◆ **Data records**
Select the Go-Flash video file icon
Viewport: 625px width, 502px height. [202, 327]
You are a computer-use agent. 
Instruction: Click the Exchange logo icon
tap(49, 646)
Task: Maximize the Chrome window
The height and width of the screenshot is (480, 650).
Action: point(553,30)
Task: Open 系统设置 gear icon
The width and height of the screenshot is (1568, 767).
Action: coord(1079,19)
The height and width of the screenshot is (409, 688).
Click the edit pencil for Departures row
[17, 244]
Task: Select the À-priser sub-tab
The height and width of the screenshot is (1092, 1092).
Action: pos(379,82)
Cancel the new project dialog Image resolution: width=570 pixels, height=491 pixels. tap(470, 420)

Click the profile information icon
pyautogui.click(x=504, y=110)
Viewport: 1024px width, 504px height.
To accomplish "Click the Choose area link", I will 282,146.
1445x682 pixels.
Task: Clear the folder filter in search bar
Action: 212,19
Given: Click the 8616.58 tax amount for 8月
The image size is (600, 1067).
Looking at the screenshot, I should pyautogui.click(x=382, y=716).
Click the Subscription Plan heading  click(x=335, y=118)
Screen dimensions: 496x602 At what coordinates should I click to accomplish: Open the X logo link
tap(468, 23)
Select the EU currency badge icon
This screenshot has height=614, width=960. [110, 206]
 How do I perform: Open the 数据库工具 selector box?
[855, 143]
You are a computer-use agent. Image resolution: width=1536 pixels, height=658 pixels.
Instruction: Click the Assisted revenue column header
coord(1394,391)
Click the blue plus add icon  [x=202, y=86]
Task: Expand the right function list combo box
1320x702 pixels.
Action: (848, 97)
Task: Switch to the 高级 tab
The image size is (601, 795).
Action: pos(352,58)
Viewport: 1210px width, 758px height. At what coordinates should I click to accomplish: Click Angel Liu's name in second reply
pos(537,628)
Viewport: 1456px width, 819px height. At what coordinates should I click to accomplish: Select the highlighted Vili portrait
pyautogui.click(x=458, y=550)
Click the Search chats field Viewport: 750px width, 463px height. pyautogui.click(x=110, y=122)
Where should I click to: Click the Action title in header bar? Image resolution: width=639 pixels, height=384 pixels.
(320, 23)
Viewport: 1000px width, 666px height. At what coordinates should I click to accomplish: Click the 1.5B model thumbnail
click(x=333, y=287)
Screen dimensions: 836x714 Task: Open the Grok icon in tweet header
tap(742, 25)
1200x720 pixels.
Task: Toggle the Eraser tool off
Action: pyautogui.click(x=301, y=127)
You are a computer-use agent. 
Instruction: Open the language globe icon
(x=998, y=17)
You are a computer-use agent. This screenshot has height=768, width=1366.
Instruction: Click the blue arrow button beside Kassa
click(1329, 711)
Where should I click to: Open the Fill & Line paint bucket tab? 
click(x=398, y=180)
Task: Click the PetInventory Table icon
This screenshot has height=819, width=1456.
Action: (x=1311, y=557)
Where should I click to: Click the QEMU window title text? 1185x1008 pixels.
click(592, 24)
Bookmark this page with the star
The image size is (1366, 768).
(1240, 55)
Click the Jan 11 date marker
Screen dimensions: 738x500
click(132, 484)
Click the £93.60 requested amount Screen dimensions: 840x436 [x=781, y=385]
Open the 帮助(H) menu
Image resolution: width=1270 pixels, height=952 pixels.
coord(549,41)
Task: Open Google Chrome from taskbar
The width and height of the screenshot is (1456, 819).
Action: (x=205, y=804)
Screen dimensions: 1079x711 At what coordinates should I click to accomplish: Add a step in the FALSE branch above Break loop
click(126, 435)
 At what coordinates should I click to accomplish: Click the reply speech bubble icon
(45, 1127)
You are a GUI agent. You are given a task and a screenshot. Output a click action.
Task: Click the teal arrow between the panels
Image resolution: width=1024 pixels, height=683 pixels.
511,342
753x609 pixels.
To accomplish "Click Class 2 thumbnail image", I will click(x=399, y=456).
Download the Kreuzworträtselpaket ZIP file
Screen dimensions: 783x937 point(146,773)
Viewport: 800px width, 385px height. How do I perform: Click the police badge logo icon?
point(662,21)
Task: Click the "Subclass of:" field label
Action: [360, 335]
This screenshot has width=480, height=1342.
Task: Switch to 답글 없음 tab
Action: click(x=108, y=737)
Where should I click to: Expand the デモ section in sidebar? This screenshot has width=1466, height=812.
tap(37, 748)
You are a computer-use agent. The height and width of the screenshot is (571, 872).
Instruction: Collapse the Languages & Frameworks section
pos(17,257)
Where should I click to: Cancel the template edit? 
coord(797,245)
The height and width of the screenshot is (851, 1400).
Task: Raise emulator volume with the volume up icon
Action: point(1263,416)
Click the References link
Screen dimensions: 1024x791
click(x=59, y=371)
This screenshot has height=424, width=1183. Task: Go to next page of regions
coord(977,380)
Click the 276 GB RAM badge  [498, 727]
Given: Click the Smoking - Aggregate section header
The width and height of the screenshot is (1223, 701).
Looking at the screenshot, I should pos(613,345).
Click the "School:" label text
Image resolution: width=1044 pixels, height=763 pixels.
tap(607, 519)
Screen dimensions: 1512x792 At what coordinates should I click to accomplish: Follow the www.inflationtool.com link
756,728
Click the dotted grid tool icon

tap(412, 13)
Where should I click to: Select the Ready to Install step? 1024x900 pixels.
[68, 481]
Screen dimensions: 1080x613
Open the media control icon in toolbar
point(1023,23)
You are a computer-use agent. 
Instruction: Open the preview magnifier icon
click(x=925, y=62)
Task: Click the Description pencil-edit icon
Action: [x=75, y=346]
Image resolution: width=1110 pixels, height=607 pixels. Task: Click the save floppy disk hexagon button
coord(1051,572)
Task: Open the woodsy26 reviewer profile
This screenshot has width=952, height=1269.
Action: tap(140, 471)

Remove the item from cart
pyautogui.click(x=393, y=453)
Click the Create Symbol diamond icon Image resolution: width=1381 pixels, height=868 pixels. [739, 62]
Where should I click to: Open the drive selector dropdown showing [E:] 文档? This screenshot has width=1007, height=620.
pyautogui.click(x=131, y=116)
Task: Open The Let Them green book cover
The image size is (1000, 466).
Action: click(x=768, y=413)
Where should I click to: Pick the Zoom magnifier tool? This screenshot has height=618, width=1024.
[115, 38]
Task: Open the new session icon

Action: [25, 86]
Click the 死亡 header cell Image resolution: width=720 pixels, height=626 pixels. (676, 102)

◆ **Stated goal**
Convert all of the rows above into a numbered list, one line per item, and omit any blank lines.

◆ **Task response**
1. Select the Go-Flash video file icon
2. Viewport: 625px width, 502px height. [202, 327]
3. You are a computer-use agent. 
4. Instruction: Click the Exchange logo icon
5. tap(49, 646)
6. Task: Maximize the Chrome window
7. The height and width of the screenshot is (480, 650).
8. Action: point(553,30)
9. Task: Open 系统设置 gear icon
10. The width and height of the screenshot is (1568, 767).
11. Action: coord(1079,19)
12. The height and width of the screenshot is (409, 688).
13. Click the edit pencil for Departures row
14. [17, 244]
15. Task: Select the À-priser sub-tab
16. The height and width of the screenshot is (1092, 1092).
17. Action: pos(379,82)
18. Cancel the new project dialog Image resolution: width=570 pixels, height=491 pixels. tap(470, 420)
19. Click the profile information icon
20. pyautogui.click(x=504, y=110)
21. Viewport: 1024px width, 504px height.
22. To accomplish "Click the Choose area link", I will 282,146.
23. 1445x682 pixels.
24. Task: Clear the folder filter in search bar
25. Action: 212,19
26. Given: Click the 8616.58 tax amount for 8月
27. The image size is (600, 1067).
28. Looking at the screenshot, I should pyautogui.click(x=382, y=716).
29. Click the Subscription Plan heading  click(x=335, y=118)
30. Screen dimensions: 496x602 At what coordinates should I click to accomplish: Open the X logo link
31. tap(468, 23)
32. Select the EU currency badge icon
33. This screenshot has height=614, width=960. [110, 206]
34.  How do I perform: Open the 数据库工具 selector box?
35. [855, 143]
36. You are a computer-use agent. Image resolution: width=1536 pixels, height=658 pixels.
37. Instruction: Click the Assisted revenue column header
38. coord(1394,391)
39. Click the blue plus add icon  [x=202, y=86]
40. Task: Expand the right function list combo box
41. 1320x702 pixels.
42. Action: (848, 97)
43. Task: Switch to the 高级 tab
44. The image size is (601, 795).
45. Action: pos(352,58)
46. Viewport: 1210px width, 758px height. At what coordinates should I click to accomplish: Click Angel Liu's name in second reply
47. pos(537,628)
48. Viewport: 1456px width, 819px height. At what coordinates should I click to accomplish: Select the highlighted Vili portrait
49. pyautogui.click(x=458, y=550)
50. Click the Search chats field Viewport: 750px width, 463px height. pyautogui.click(x=110, y=122)
51. Where should I click to: Click the Action title in header bar? Image resolution: width=639 pixels, height=384 pixels.
52. (320, 23)
53. Viewport: 1000px width, 666px height. At what coordinates should I click to accomplish: Click the 1.5B model thumbnail
54. click(x=333, y=287)
55. Screen dimensions: 836x714 Task: Open the Grok icon in tweet header
56. tap(742, 25)
57. 1200x720 pixels.
58. Task: Toggle the Eraser tool off
59. Action: pyautogui.click(x=301, y=127)
60. You are a computer-use agent. 
61. Instruction: Open the language globe icon
62. (x=998, y=17)
63. You are a computer-use agent. This screenshot has height=768, width=1366.
64. Instruction: Click the blue arrow button beside Kassa
65. click(1329, 711)
66. Where should I click to: Open the Fill & Line paint bucket tab? 
67. click(x=398, y=180)
68. Task: Click the PetInventory Table icon
69. This screenshot has height=819, width=1456.
70. Action: (x=1311, y=557)
71. Where should I click to: Click the QEMU window title text? 1185x1008 pixels.
72. click(592, 24)
73. Bookmark this page with the star
74. The image size is (1366, 768).
75. (1240, 55)
76. Click the Jan 11 date marker
77. Screen dimensions: 738x500
78. click(132, 484)
79. Click the £93.60 requested amount Screen dimensions: 840x436 [x=781, y=385]
80. Open the 帮助(H) menu
81. Image resolution: width=1270 pixels, height=952 pixels.
82. coord(549,41)
83. Task: Open Google Chrome from taskbar
84. The width and height of the screenshot is (1456, 819).
85. Action: (x=205, y=804)
86. Screen dimensions: 1079x711 At what coordinates should I click to accomplish: Add a step in the FALSE branch above Break loop
87. click(126, 435)
88.  At what coordinates should I click to accomplish: Click the reply speech bubble icon
89. (45, 1127)
90. You are a GUI agent. You are given a task and a screenshot. Output a click action.
91. Task: Click the teal arrow between the panels
92. Image resolution: width=1024 pixels, height=683 pixels.
93. 511,342
94. 753x609 pixels.
95. To accomplish "Click Class 2 thumbnail image", I will click(x=399, y=456).
96. Download the Kreuzworträtselpaket ZIP file
97. Screen dimensions: 783x937 point(146,773)
98. Viewport: 800px width, 385px height. How do I perform: Click the police badge logo icon?
99. point(662,21)
100. Task: Click the "Subclass of:" field label
101. Action: [360, 335]
102. This screenshot has width=480, height=1342.
103. Task: Switch to 답글 없음 tab
104. Action: click(x=108, y=737)
105. Where should I click to: Expand the デモ section in sidebar? This screenshot has width=1466, height=812.
106. tap(37, 748)
107. You are a computer-use agent. The height and width of the screenshot is (571, 872).
108. Instruction: Collapse the Languages & Frameworks section
109. pos(17,257)
110. Where should I click to: Cancel the template edit? 
111. coord(797,245)
112. The height and width of the screenshot is (851, 1400).
113. Task: Raise emulator volume with the volume up icon
114. Action: point(1263,416)
115. Click the References link
116. Screen dimensions: 1024x791
117. click(x=59, y=371)
118. This screenshot has height=424, width=1183. Task: Go to next page of regions
119. coord(977,380)
120. Click the 276 GB RAM badge  [498, 727]
121. Given: Click the Smoking - Aggregate section header
122. The width and height of the screenshot is (1223, 701).
123. Looking at the screenshot, I should pos(613,345).
124. Click the "School:" label text
125. Image resolution: width=1044 pixels, height=763 pixels.
126. tap(607, 519)
127. Screen dimensions: 1512x792 At what coordinates should I click to accomplish: Follow the www.inflationtool.com link
128. 756,728
129. Click the dotted grid tool icon
130. tap(412, 13)
131. Where should I click to: Select the Ready to Install step? 1024x900 pixels.
132. [68, 481]
133. Screen dimensions: 1080x613
134. Open the media control icon in toolbar
135. point(1023,23)
136. You are a computer-use agent. 
137. Instruction: Open the preview magnifier icon
138. click(x=925, y=62)
139. Task: Click the Description pencil-edit icon
140. Action: [x=75, y=346]
141. Image resolution: width=1110 pixels, height=607 pixels. Task: Click the save floppy disk hexagon button
142. coord(1051,572)
143. Task: Open the woodsy26 reviewer profile
144. This screenshot has width=952, height=1269.
145. Action: tap(140, 471)
146. Remove the item from cart
147. pyautogui.click(x=393, y=453)
148. Click the Create Symbol diamond icon Image resolution: width=1381 pixels, height=868 pixels. [739, 62]
149. Where should I click to: Open the drive selector dropdown showing [E:] 文档? This screenshot has width=1007, height=620.
150. pyautogui.click(x=131, y=116)
151. Task: Open The Let Them green book cover
152. The image size is (1000, 466).
153. Action: click(x=768, y=413)
154. Where should I click to: Pick the Zoom magnifier tool? This screenshot has height=618, width=1024.
155. [115, 38]
156. Task: Open the new session icon
157. Action: [25, 86]
158. Click the 死亡 header cell Image resolution: width=720 pixels, height=626 pixels. (676, 102)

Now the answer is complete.